Cristiana Perrella © Margherita Villani
Cristiana Perrella è stata nominata presidente della Pontificia Insigne Accademia di Belle Arti e Lettere dei Virtuosi al Pantheon, una delle più antiche istituzioni culturali romane. Fondata nel XVI secolo con lo scopo «Di favorire lo studio, l’esercizio ed il perfezionamento delle Lettere e Belle Arti e di promuovere l’elevazione spirituale degli artisti», l’Accademia fu riconosciuta ufficialmente da Papa Paolo III il 5 ottobre 1543.
I primi “virtuosi” furono pittori, scultori e architetti come Taddeo Zuccari, Giacomo Barozzi da Vignola, Beccafumi e Antonio da Sangallo il Giovane, seguiti nei secoli da personalità come Pietro da Cortona, Algardi, Borromini, Velázquez, Juvarra, Canova e Vanvitelli.
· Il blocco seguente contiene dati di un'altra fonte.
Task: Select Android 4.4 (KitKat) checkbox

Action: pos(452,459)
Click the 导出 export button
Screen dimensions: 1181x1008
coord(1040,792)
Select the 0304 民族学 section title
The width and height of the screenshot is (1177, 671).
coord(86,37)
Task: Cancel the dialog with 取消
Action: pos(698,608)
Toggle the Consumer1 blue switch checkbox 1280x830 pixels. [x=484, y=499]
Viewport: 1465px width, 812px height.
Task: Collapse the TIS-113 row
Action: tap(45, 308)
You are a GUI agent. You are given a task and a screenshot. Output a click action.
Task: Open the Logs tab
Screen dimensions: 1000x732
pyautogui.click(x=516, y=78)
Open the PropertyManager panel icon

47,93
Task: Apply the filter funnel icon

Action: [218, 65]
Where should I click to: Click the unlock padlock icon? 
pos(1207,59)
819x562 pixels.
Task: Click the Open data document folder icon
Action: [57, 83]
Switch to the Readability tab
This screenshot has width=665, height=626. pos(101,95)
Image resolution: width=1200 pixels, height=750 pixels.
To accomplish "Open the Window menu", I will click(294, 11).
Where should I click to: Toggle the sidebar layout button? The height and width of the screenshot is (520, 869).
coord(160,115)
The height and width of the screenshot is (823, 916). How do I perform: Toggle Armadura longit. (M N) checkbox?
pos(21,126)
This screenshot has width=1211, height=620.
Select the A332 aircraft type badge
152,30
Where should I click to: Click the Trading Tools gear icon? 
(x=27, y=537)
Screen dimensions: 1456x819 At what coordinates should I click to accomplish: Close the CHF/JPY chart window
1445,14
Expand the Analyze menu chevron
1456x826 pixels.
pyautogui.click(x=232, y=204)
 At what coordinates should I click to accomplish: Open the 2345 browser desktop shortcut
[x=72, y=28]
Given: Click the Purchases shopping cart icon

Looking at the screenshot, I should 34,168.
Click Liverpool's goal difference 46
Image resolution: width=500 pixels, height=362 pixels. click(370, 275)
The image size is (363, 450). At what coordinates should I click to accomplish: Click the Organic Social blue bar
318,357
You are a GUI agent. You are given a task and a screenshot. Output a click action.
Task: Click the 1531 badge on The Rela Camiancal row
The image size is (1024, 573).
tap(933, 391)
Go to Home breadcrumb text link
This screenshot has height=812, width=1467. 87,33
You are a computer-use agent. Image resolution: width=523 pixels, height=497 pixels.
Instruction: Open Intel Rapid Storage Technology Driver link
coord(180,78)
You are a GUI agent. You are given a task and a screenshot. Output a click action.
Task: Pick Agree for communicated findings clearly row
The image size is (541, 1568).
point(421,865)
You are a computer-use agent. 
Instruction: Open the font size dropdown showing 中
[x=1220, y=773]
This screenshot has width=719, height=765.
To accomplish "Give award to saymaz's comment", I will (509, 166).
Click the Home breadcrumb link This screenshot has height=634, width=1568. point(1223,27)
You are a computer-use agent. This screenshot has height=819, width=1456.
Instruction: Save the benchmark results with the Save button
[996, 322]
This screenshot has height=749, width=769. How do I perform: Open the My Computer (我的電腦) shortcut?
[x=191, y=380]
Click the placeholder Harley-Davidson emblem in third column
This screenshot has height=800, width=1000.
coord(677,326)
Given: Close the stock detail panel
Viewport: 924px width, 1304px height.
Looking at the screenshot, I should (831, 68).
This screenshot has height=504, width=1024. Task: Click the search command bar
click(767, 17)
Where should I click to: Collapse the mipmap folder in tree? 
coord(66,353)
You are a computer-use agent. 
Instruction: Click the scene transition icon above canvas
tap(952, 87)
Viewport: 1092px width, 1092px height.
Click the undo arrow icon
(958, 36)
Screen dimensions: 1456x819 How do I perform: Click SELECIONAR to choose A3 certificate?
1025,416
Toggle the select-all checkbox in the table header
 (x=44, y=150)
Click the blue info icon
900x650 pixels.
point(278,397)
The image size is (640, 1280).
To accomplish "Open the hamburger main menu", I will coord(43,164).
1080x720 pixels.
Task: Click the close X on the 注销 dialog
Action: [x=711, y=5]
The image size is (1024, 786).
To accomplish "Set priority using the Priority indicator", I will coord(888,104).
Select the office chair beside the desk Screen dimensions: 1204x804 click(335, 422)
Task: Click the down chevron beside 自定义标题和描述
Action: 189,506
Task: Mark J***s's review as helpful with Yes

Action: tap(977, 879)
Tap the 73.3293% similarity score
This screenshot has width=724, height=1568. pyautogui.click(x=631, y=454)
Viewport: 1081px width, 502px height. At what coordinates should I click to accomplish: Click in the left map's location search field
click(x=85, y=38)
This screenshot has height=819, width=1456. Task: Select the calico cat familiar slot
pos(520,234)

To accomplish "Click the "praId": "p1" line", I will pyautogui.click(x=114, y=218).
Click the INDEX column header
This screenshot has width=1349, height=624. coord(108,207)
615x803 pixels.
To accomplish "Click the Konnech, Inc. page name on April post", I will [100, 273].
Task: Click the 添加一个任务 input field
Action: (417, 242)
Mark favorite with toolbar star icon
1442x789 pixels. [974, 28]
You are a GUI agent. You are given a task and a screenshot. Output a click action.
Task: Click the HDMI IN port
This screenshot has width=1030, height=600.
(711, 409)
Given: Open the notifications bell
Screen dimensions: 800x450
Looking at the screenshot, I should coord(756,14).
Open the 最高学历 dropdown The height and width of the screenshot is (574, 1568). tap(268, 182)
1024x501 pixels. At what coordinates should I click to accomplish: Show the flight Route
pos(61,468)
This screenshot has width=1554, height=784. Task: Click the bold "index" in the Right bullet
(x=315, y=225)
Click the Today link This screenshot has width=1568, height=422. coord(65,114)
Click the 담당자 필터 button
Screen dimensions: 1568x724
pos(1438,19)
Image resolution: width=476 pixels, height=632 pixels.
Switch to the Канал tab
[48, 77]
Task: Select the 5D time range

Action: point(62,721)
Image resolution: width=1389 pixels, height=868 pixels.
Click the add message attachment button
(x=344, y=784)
Oggi l’Accademia conta 50 accademici ordinari di nomina papale divisi in cinque classi – Architetti, Pittori e Cineasti, Scultori, Musicisti e Cultori delle Arti, Letterati e Poeti – oltre a 49 Accademici ad honorem. È una delle sette Accademie del Vaticano, coordinate dal Dicastero per la Cultura e l’Educazione, e continua a promuovere, anche con i linguaggi contemporanei, i valori umanistici e spirituali che da sempre accompagnano la missione artistica della Chiesa. La nomina di Perrella sembra confermare l’intenzione di riaffermare il ruolo dell’Accademia come spazio di dialogo con la ricerca artistica più attuale.
Il presidente della Pontificia Insigne Accademia di Belle Arti e Lettere dei Virtuosi al Pantheon ricopre infatti principalmente un ruolo di indirizzo, rappresentanza e coordinamento. In particolare cura i rapporti con il Vaticano, con il Dicastero per la Cultura e l’Educazione, con le altre Accademie pontificie e con il mondo della cultura e dell’arte. Inoltre coordina le attività scientifiche e culturali, proponendo programmi, mostre, convegni e iniziative coerenti con la missione dell’istituzione.
Il nuovo incarico arriva mentre Perrella è già impegnata come curatrice del programma di arte contemporanea Conciliazione 5, ideato dal Dicastero per la Cultura e l’Educazione sotto la guida del cardinale José Tolentino de Mendonça. Avviato in occasione del Giubileo, il progetto mira a rafforzare il dialogo tra linguaggi artistici contemporanei e patrimonio spirituale, creando spazi di confronto aperti e inclusivi.
Accanto al ruolo in Vaticano, a marzo 2025 il Comune di Roma ha affidato a Perrella la direzione artistica del museo MACRO, chiamandola a ridefinire il profilo di un’istituzione centrale nel panorama della capitale. Nata a Roma, nel 1965, la sua carriera ha attraversato diversi contesti: dal Centro per l’Arte Contemporanea Luigi Pecci di Prato, che ha diretto dal 2018 al 2021, al Contemporary Arts Programme della British School at Rome (1998-2008), fino al SACS – Sportello arte contemporanea della Sicilia per il museo RISO di Palermo (2007-2009) e al progetto Arte e scienza della Fondazione Marino Golinelli di Bologna (2009-2018).
Come curatrice indipendente ha lavorato con istituzioni italiane e internazionali quali MAXXI, Bienal de Valencia, IKSV di Istanbul e Fondazione Prada. Parallelamente, svolge attività accademica insegnando Management ed economia delle arti e delle istituzioni culturali all’Università San Raffaele di Milano.